— Begin Data supplied —

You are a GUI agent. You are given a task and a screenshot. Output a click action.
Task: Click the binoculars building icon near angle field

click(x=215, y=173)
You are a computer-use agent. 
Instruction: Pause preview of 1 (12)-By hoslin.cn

— End Data supplied —
— Begin Data supplied —

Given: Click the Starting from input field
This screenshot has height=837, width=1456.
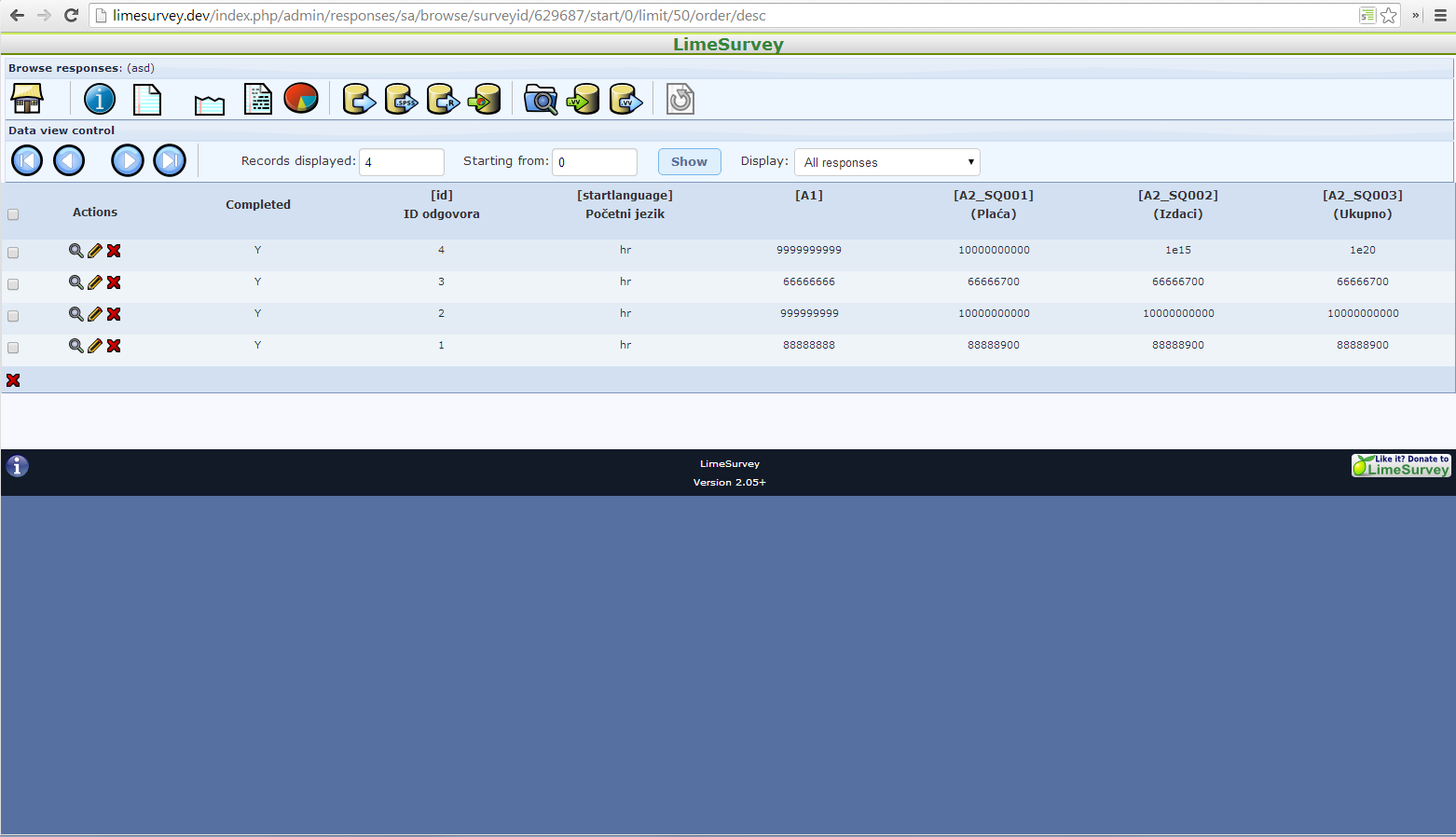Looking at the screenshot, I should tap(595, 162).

— End Data supplied —

▶ _Problem description_
Please show every line of the material above that contains the word "agent".

▶ _Solution below_
You are a GUI agent. You are given a task and a screenshot. Output a click action.
You are a computer-use agent. 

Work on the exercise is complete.